3.1 Univariate Optimizations

Optimization and root finding are closely related. Consider maximization of a smooth and differentiable function \(g(x)\). A necessary condition at the maximum is \(f(x) = g'(x) = 0\). Univariate illustrations help to gain insights about the ideas.

3.1.1 Bisection Method

The bisection method repeatedly bisects an interval and then selects a subinterval in which a root must lie for further processing. It is a very simple and robust method, but relatively slow.

The method is applicable for solving the equation \(f(x) = 0\) for the real variable \(x\), where \(f\) is a continuous function defined on an interval \([a, b]\) and \(f(a)\) and \(f(b)\) have opposite signs. This method is illustrated with an animation using the package animation (Xie 2018).

animation::bisection.method()

3.1.2 Newton’s Method

A fast approach to find roots of a differentiable function \(f(x)\). The methods starts from some initial value \(x_0\), and for \(t = 0, 1, \ldots\), compute \[\begin{align*} x_{t+1} = x_t - \frac{f(x_t)}{f'(x_t)} \end{align*}\] until \(x_t\) converges. The method is based on a linear expansion of \(f(x)\). The method is also known as Newton–Raphson iteration. It needs an initial value \(x_0\). If \(f(x) = 0\) has multiple solutions, the end result depends on \(x_0\).

Applied to optimization of \(g\), this method requires the Hessian \(g''\), which can be difficult to obtain, especially for multivariate functions. Many variants of Newton’s method avoid the computation of the Hessian.

For example, to obtain MLE with likelihood \(l(\theta)\), Fisher scoring replaces \(-l''(\theta_t)\) with \(I(\theta_t)\). Generally, one uses Fisher scoring in the beginning to make rapid improvements, and Newton’s method for refinement near the end.

The secant method approximates \(f'(x_t)\) by \[\begin{align*} \frac{f(x_t) - f(x_{t-1})}{x_t - x_{t-1}}. \end{align*}\] Given initial values \(x_0\) and \(x_1\), the iteration is \[\begin{align*} x_{t+1} = x_t - \frac{f(x_t)(x_t- x_{t-1})}{f(x_t) - f(x_{t-1})}. \end{align*}\]

3.1.3 Fixed Point Iteration

A fixed point of a function is a point whose evaluation by that function equals to itself, i.e., \(x = G(x)\).

Fixed point iteration: the natural way of hunting for a fixed point is to use \(x_{t+1} = G(x_t)\).

Definition 3.1 A function \(G\) is contractive on \([a,b]\) if \[\begin{align*} (1).\,\, & G(x)\in [a,b] \mbox{ whenever } x\in [a,b],\\ (2).\,\, & |G(x_1) - G(x_2)| \leq \lambda |x_1-x_2| \mbox{ for all } x_1,x_2\in [a,b] \mbox{ and some } \lambda\in [0,1). \end{align*}\]

Theorem 3.1 If \(G\) is contractive on \([a,b]\), then there is a unique fixed point \(x^*\in [a,b]\), and the fixed point iteration convergence to it when starting inside the interval.

Data listing =
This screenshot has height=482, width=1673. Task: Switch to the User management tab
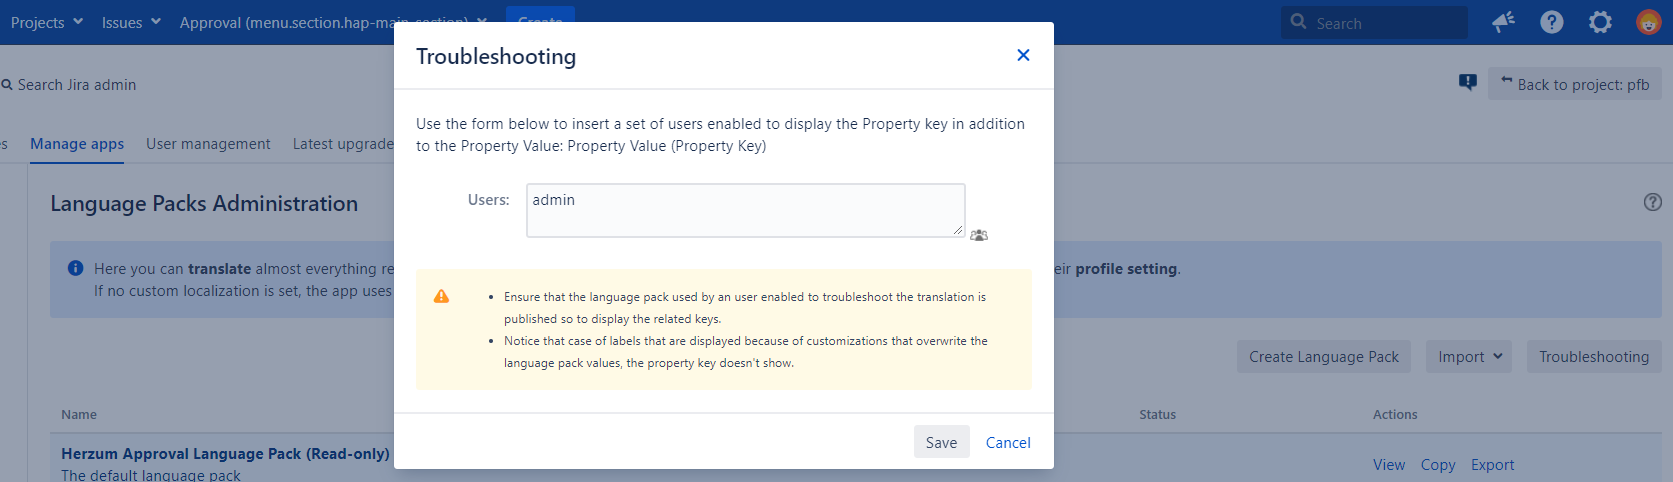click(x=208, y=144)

==

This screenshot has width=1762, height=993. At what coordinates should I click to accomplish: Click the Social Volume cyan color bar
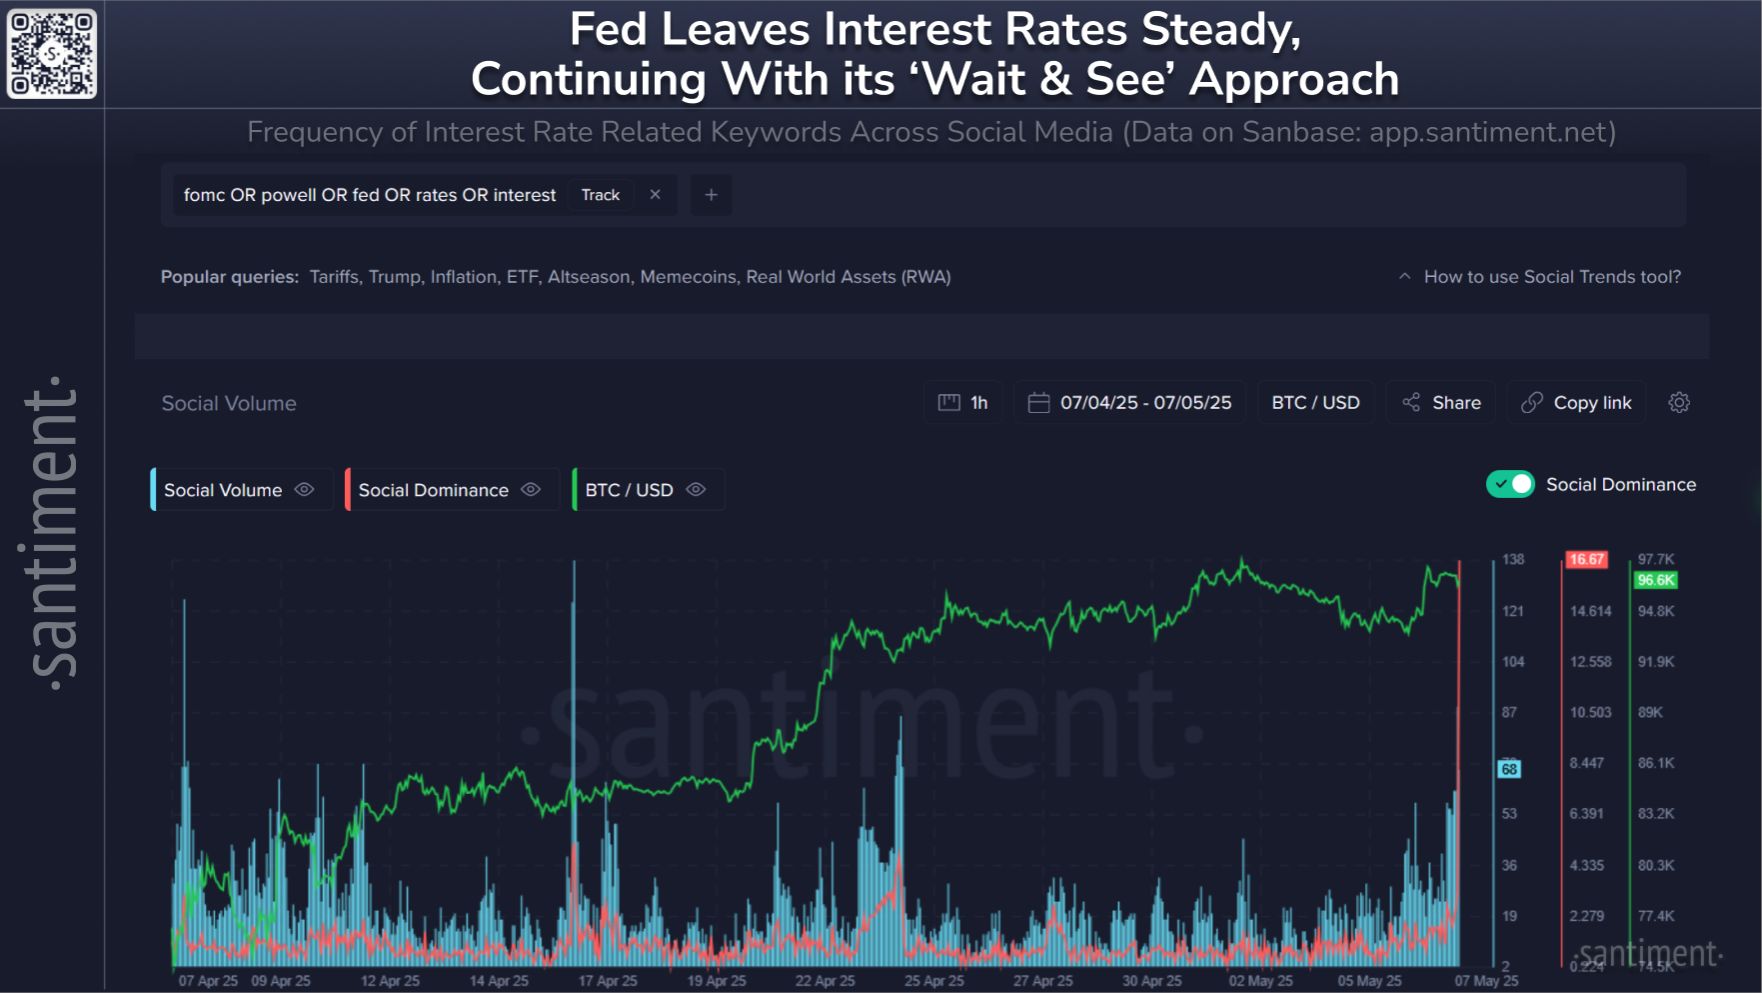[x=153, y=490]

Stated goal =
In the text on univariate optimization, what other name is given for Newton's method?

Written solution =
Newton–Raphson iteration.